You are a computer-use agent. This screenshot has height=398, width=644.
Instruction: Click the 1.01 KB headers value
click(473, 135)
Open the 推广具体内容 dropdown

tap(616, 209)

ACTIVITY - What is needed here is an exact transcription of the records above.

SOLUTION -
You are a computer-use agent. This screenshot has height=398, width=644.
Instruction: Click the 1.01 KB headers value
click(473, 135)
Open the 推广具体内容 dropdown

tap(616, 209)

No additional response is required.